Bloco de texto:

►

Descaminhos: Do inesquecível encontro amoroso

quarta-feira, dezembro 05, 2012

Do inesquecível encontro amoroso

Permanecem e permanecerão válidos os argumentos elencáveis em favor da célebre aposta de Pascal, que há séculos desperta tanta incompreensão por parte de pretensos refutadores, gente que não consegue ou se recusa a entender o que ali estava em jogo. Pululam ainda hoje as mais estapafúrdias tentativas de refutação, que passam ao largo do cerne do problema.
O que estava e está ainda em jogo nunca deveria ter sido entendido como um argumento em favor da existência ou eficiência de um certo caminho de salvação, nem como um argumento em favor desse ou daquele caminho, no caso de haver diversos; o que estava e ainda está em jogo é a impossibilidade radical do jogo para aquele que o compreende, a assimetria disjuntiva e, no limite, insustentável que a aposta revela. Aquele que compreende o argumento em sua lógica mais profunda, que compreende o que realmente se encontra em jogo, não consegue permanecer na hesitação ou na barganha, mas é compelido a se lançar no espaço dessa assimetria.
De um lado, temos uma perda finita com a expectativa de um ganho infinito; do outro, temos um ganho finito com a expectativa de uma perda infinita. As infinitudes de ambos os lados desarticulam de forma insuperável o quadro em que se acreditava ter escrito a equação. Se a incompreensão do quadro o reveste de ares de parvoíce, a compreensão de tal assimetria, por outro lado, inviabiliza qualquer vacilação: a aposta de Pascal, rigorosamente entendida, não é jamais uma aposta!
Para quem não enxerga a dimensão da infinitude que entra em jogo, a aposta soa ou bem como um embuste, uma armadilha tola da qual faceiramente se pretende escapulir, ou bem como algo relativo, recusável. Contudo, para aquele que compreende a natureza dessa infinitude, a aposta deixa de se apresentar como aposta ou jogo e se torna, no exato instante dessa compreensão, uma necessidade à qual ele não é capaz de se furtar e diante da qual perdas e ganhos finitos mergulham na mais completa insignificância. Essa compreensão, em outras palavras, rearticula a vida e os valores desse sujeito de forma tão profunda e inexorável que não é figura de linguagem dizer que ele deixa de ser quem era e que, fosse privado dessa compreensão, não mais se reconheceria a si próprio.

◄

Informações registradas:
►

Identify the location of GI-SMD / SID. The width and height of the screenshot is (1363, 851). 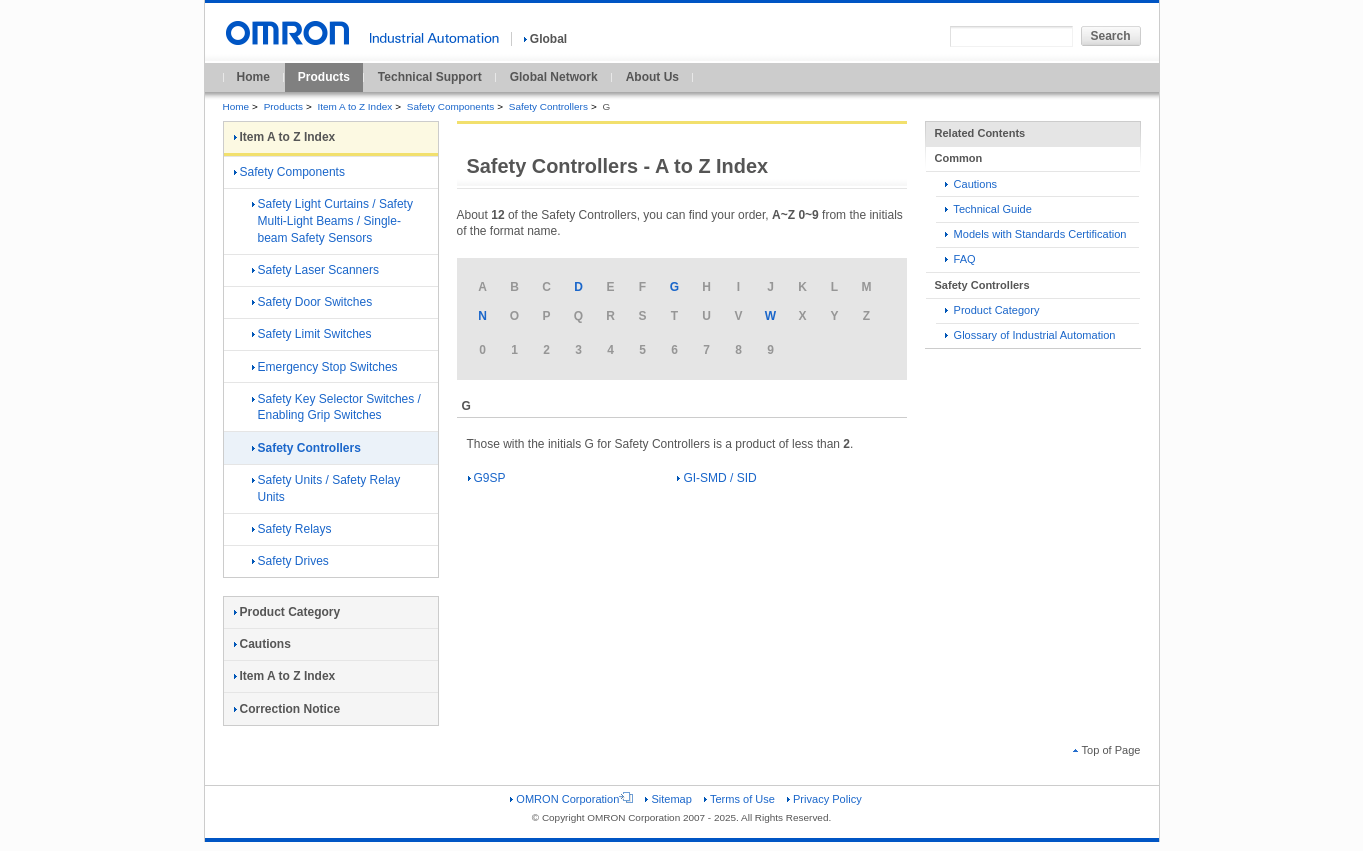
(716, 478).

◄

Problema breve:
Explique, com base no texto sobre a aposta de Pascal, por que a aposta, rigorosamente entendida, deixa de ser uma aposta para quem a compreende.

Resultado da tarefa:
De um lado há uma perda finita com a expectativa de um ganho infinito e, do outro, um ganho finito com a expectativa de uma perda infinita. As infinitudes de ambos os lados desarticulam o quadro em que se acreditava ter escrito a equação, e essa assimetria impede qualquer hesitação ou barganha. Para quem a compreende, a aposta torna-se uma necessidade à qual não se pode furtar, diante da qual perdas e ganhos finitos mergulham na mais completa insignificância.